组蛋白去乙酰化酶2调节Nrf2乙酰化水平在脂多糖诱导Ⅱ型肺泡上皮细胞损伤中的抗氧化作用机制

摘要

目的 探讨组蛋白去乙酰化酶2（histone deacetylases,HDAC2）调节核因子E2相关因子2（nuclear factor erythroid-2 related factor 2,Nrf2）乙酰化水平在脂多糖（lipopolysaccharides,LPS）诱导的Ⅱ型肺泡上皮细胞损伤中的抗氧化作用机制。
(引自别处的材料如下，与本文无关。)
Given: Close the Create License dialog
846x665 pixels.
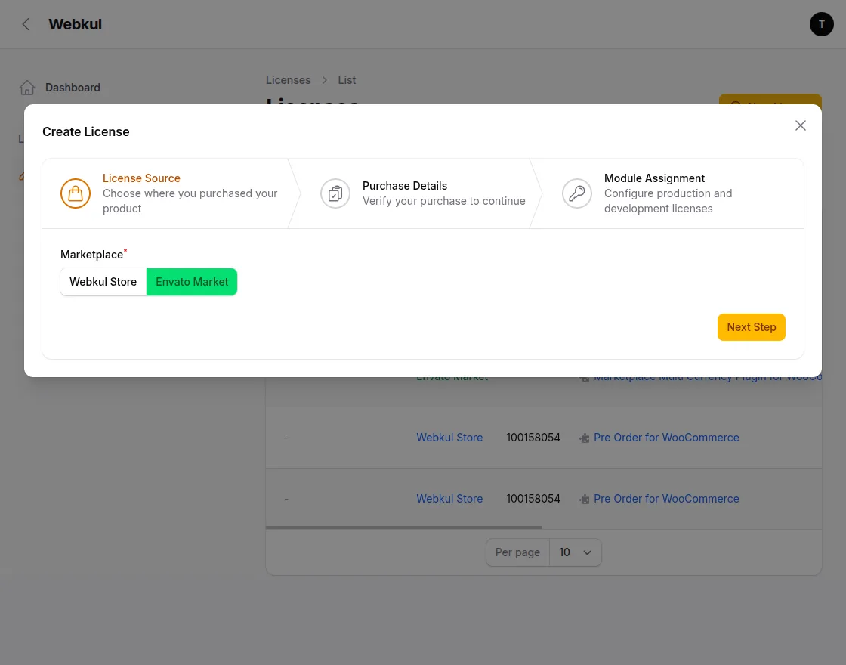Looking at the screenshot, I should coord(801,125).
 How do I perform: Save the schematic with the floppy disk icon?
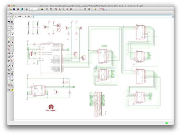pos(14,9)
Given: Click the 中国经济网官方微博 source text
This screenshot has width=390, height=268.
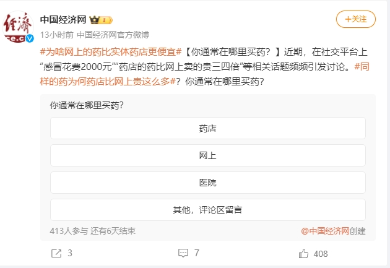Looking at the screenshot, I should pos(113,35).
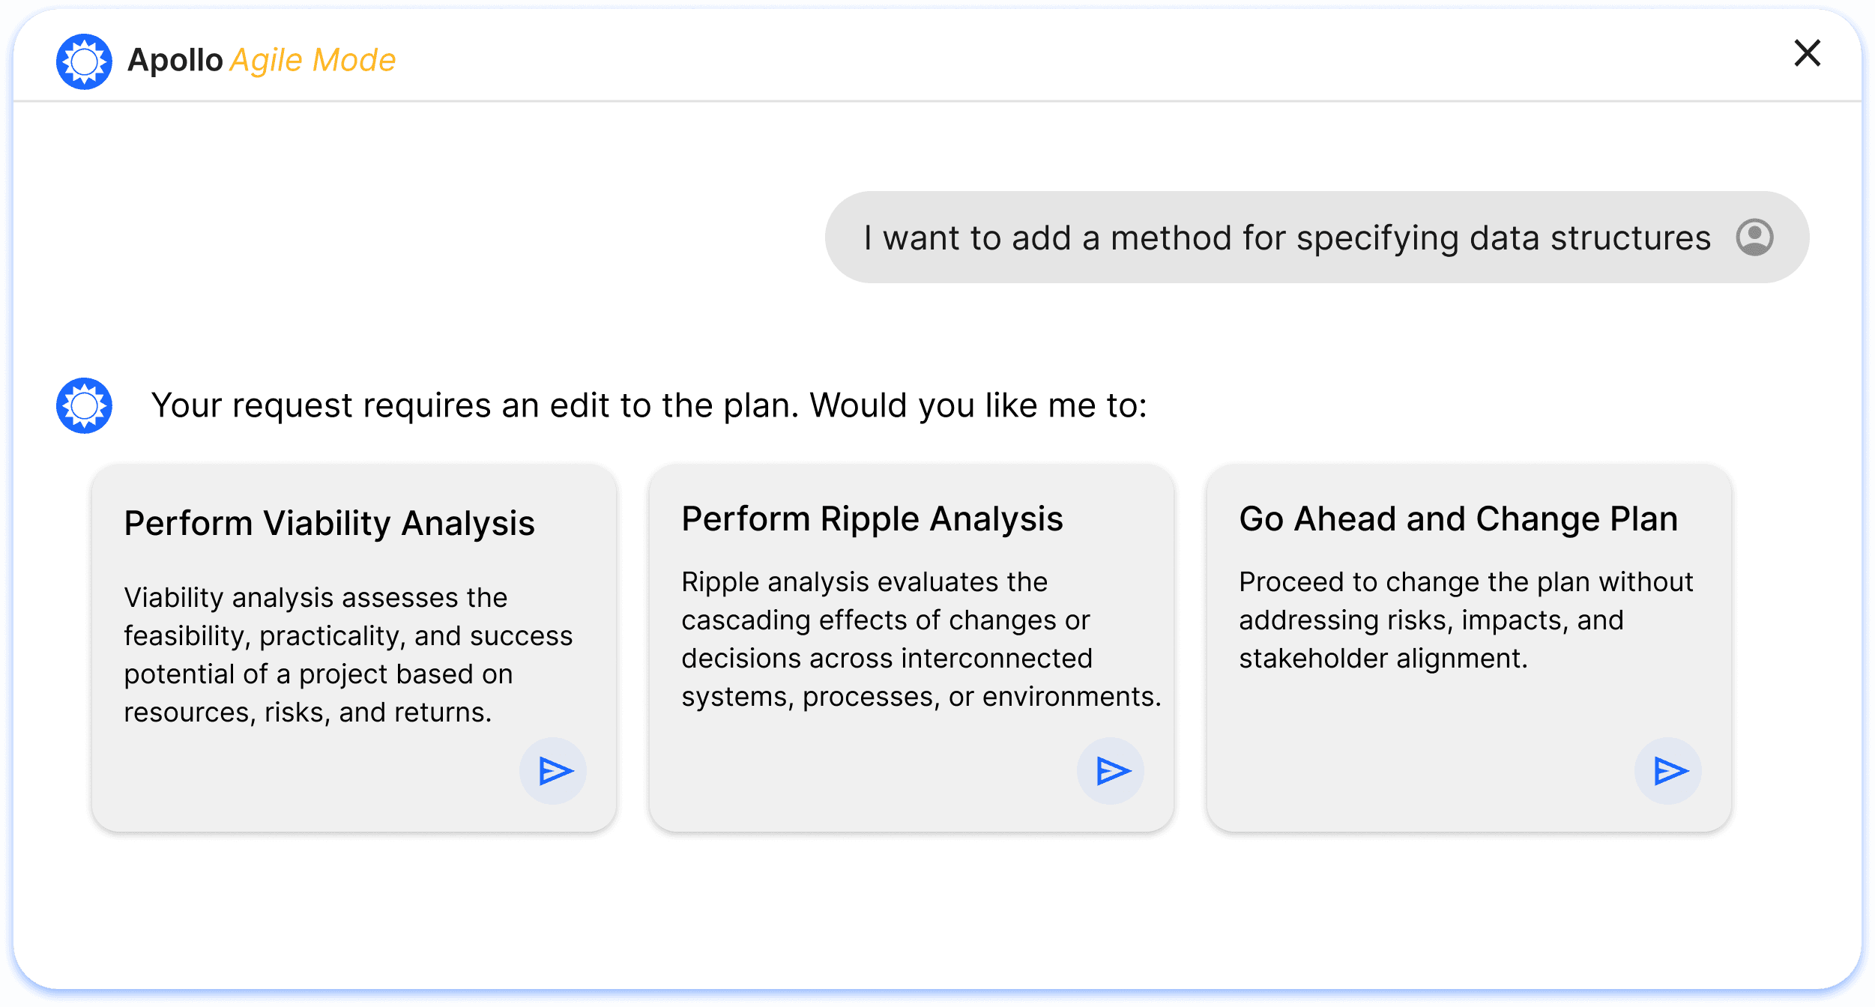Submit the Go Ahead and Change Plan arrow
The height and width of the screenshot is (1007, 1875).
tap(1668, 771)
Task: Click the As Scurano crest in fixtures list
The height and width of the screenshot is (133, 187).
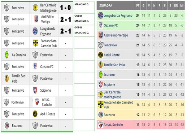Action: 7,55
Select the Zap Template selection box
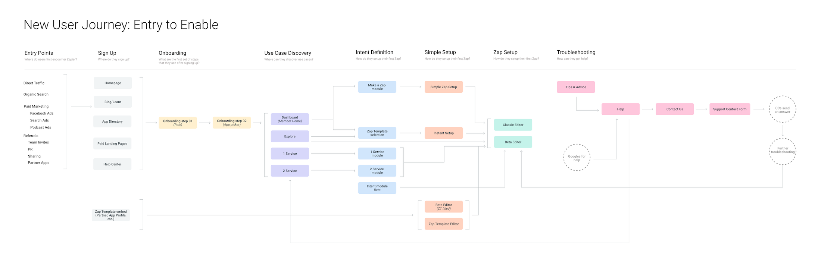The width and height of the screenshot is (821, 266). point(377,133)
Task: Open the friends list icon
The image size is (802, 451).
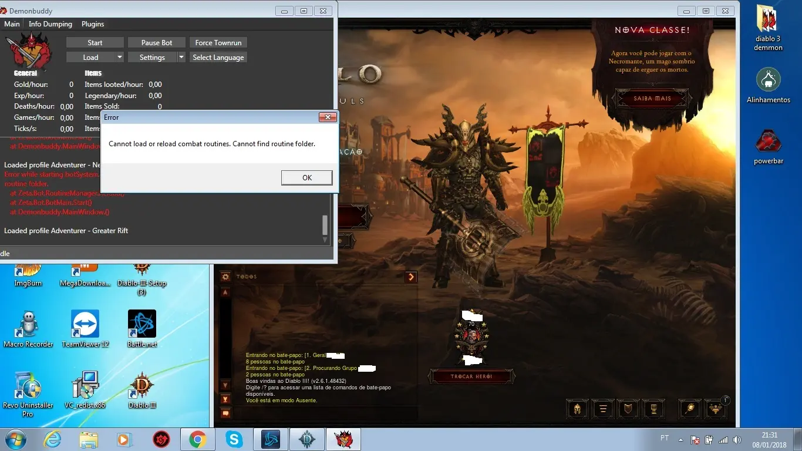Action: [715, 409]
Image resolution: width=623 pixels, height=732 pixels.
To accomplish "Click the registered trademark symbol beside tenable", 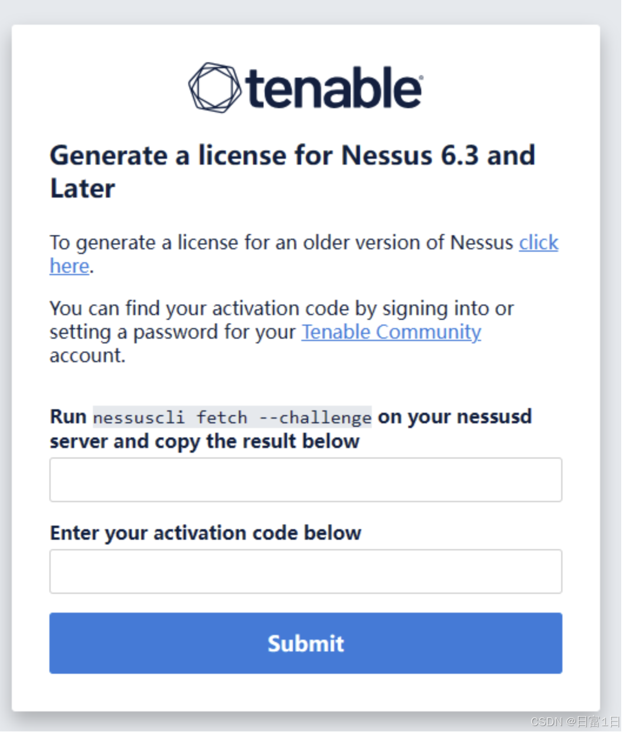I will pyautogui.click(x=420, y=78).
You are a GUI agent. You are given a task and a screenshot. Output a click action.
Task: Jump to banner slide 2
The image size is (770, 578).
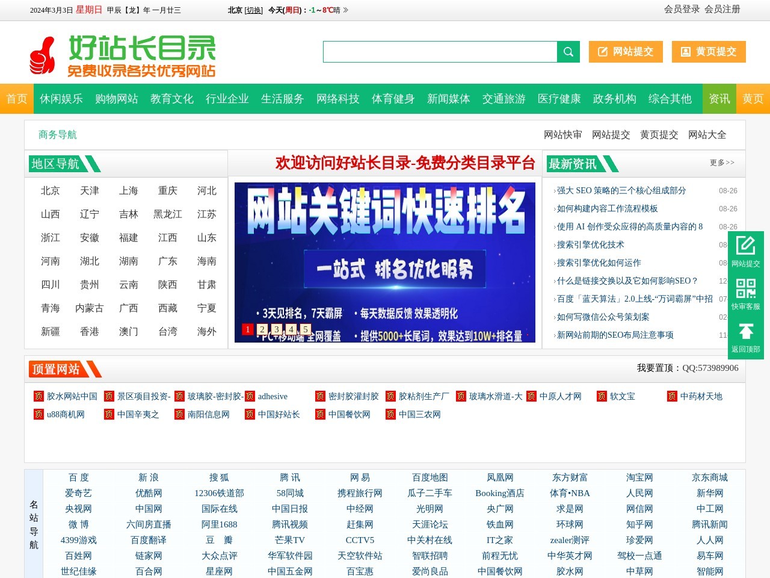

方法 常规培养小鼠Ⅱ型肺泡上皮细胞,用不同浓度的LPS（10、100、1 000 ng/mL）刺激,分别在0、6、12、24及48 h时用CCK-8检测细胞活性,选择合适的浓度和时间点。常规培养小鼠Ⅱ型肺泡上皮细胞,随机分为对照组、LPS组、HDAC2慢病毒干扰组（siRNA-HDAC2组）和HDAC2慢病毒过表达组（LV-HDAC2组）。蛋白免疫印迹法（Western blot）检测HDAC2和Nrf2蛋白表达水平,免疫共沉淀法检测Nrf2乙酰化水平,放线菌酮作用后检测Nrf2稳定性。化学比色法检测细胞内超氧化物歧化酶（SOD）、丙二醛（MDA）活性。采用SPSS 23.0统计软件,多组间比较采用单因素方差分析检验,组间两两比较采用LSD-t检验。结果 与对照组相比,LPS组HDAC2的蛋白表达水平升高（t=5.974,P=0.027）,Nrf2乙酰化水平降低（t=7.223,P=0.002）,Nrf2蛋白水平升高（t=2.929,P=0.043）,Nrf2的蛋白稳定性升高,SOD活性下降（t=121,P＆0.01）,MDA含量升高（t=10.45,P=0.000 5）。与LPS组相比,过表达HDAC2后Nrf2乙酰化水平降低（t=11.29,P=0.000 4）,Nrf2蛋白表达水平升高明显（t=3.194,P=0.033）,Nrf2的蛋白稳定性升高,SOD活性升高（t=4.678,P=0.009）,MDA含量下降（t=5.417,P=0.005 6）,而下调HDAC2后呈现相反的趋势。结论 LPS刺激后Ⅱ型肺泡上皮细胞氧化应激加重,HDAC2可降低Nrf2乙酰化水平,提高Nrf2蛋白表达,减轻LPS引起的氧化应激。